Page extract -
In particular, although Britain rejoined Unesco after 12 years' absence in 1997, in line with a pre-election pledge by the then recently elected Labour government, it has yet to establish a National Commission, or to agree how the funding for such a commission should be divided between government departments.

Clare Short, the Secretary of State for International Development, said in answer to a Parliamentary inquiry last November that she expected details of the structure and funding of such a commission "will be made shortly". But no such announcement has yet been made. And Short herself has made it clear that her chief priority is the eradication of poverty in the Third World.

According to David Wardrop, the director of the Unesco Forum - a body with 200 institutional and individual members that acts as a de facto focus for information about Unesco and its activities - one result of the lack of a decision on the national commission is that there has been little follow-up in Britain to several recent initiatives.

These include last summer's Unesco conference on the future of higher education, participation in the International Year of the Oceans, and the UN organization's declaration on the ethics of genome research and its applications.

Another victim has been preparations for the WSC. The Office of Science and Technology has been asked to put together the national delegation for this. But its efforts to do so are reported to have been hampered by continuing disagreement within Whitehall over the broader issues surrounding the national commission.

At the top of the agenda is the question of finance. Britain is currently paying an annual membership fee of £11 million (US$18 million) to the UN agency. But hopes last year that the government would be prepared to produce an extra £500,000 to cover the costs of a national commission - about half the budget of comparable bodies in France and Germany - have since evaporated.

Even a compromise suggestion that the commission could operate on two-thirds of this figure, about one quarter coming from the Department for International Development, and the rest from a range of other government departments, may prove to be over-optimistic.

A number of leading British scientists are expected to be among those putting their names shortly to a letter being addressed to Short, seeking prompt action on the creation of the national committee, and asking that it be provided with sufficient funds to operate effectively. The matter is also believed to have been raised at a meeting between Short and Federico Mayor, the director-general of Unesco, at a meeting in London on Wednesday (20 January) of this week.

Apply what you read -
1. Copy out the part of the Unesco passage starting with "According to David" and going on through "several recent initiatives.".
2. In the Unesco passage, how much is Britain currently paying each year as its membership fee to the UN agency?

Extracted material -
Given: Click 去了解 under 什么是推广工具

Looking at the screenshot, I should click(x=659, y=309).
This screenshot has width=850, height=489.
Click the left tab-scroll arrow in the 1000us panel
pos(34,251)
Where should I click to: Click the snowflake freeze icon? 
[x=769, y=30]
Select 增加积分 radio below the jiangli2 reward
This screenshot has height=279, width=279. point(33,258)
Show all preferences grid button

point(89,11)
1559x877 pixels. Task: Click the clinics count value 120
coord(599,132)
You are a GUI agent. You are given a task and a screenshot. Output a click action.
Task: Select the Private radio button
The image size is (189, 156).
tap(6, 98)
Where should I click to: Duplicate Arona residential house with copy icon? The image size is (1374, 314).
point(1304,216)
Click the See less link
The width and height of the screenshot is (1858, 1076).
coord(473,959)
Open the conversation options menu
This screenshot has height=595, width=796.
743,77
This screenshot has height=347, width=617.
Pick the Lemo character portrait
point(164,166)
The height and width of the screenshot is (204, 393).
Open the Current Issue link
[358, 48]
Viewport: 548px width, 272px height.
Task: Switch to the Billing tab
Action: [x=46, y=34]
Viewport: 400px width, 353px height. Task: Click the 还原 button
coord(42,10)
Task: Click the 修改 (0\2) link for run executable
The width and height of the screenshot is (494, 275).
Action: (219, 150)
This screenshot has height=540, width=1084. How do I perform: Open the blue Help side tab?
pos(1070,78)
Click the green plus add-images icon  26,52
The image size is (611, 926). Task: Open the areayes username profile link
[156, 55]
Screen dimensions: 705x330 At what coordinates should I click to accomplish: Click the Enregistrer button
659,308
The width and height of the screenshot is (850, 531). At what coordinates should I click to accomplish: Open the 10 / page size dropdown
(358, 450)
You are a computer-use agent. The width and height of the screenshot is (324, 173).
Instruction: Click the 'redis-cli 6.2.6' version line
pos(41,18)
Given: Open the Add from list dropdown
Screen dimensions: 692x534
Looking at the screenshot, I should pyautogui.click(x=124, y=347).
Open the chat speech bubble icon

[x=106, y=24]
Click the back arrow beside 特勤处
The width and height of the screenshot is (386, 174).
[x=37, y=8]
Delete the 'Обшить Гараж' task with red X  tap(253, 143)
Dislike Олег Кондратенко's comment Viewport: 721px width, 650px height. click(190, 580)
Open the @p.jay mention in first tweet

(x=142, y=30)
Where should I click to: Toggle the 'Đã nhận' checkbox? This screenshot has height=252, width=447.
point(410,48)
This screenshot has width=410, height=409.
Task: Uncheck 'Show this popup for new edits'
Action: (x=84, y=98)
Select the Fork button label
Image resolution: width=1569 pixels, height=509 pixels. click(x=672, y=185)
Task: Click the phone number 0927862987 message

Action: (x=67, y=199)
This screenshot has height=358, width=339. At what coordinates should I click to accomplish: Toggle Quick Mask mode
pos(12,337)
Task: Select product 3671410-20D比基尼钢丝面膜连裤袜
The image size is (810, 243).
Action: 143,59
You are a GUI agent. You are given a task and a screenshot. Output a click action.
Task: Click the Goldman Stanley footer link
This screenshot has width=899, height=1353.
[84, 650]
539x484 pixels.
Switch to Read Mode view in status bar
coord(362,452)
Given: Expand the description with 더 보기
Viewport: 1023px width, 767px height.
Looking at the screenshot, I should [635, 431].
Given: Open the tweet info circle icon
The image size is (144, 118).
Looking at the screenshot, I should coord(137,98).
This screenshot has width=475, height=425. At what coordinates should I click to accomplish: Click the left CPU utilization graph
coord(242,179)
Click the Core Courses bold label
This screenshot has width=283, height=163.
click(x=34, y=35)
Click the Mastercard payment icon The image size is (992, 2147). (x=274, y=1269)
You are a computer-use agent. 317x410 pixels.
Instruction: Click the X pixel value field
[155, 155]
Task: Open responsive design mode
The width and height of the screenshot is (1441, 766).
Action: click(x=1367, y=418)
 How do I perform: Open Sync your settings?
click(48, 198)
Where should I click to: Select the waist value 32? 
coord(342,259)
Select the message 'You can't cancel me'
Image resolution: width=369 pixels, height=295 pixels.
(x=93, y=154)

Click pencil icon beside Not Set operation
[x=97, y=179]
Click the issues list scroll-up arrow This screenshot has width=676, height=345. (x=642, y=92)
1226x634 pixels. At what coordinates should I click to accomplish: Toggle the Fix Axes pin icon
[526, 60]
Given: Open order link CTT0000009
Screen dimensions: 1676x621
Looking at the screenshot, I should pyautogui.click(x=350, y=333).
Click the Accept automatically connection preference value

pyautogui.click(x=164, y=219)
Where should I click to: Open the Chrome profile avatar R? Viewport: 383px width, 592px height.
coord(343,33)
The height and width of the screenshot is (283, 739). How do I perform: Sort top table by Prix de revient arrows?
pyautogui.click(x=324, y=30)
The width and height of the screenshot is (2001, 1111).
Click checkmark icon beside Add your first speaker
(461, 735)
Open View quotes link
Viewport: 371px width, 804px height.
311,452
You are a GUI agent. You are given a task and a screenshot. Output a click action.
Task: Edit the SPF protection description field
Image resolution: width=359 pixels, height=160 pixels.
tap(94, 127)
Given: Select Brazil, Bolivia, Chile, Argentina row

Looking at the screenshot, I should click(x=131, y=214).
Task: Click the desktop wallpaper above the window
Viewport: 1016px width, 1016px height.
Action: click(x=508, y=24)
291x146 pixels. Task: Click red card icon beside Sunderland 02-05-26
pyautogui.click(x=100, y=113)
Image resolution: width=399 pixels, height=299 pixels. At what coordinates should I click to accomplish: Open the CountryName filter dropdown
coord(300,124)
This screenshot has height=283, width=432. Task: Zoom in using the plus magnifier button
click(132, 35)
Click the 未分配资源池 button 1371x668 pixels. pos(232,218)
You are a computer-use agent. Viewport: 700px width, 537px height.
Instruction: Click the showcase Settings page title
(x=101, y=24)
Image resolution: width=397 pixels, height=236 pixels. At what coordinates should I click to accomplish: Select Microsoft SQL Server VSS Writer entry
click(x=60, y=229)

Responses in order -
1.
According to David Wardrop, the director of the Unesco Forum - a body with 200 institutional and individual members that acts as a de facto focus for information about Unesco and its activities - one result of the lack of a decision on the national commission is that there has been little follow-up in Britain to several recent initiatives.

2. £11 million (US$18 million).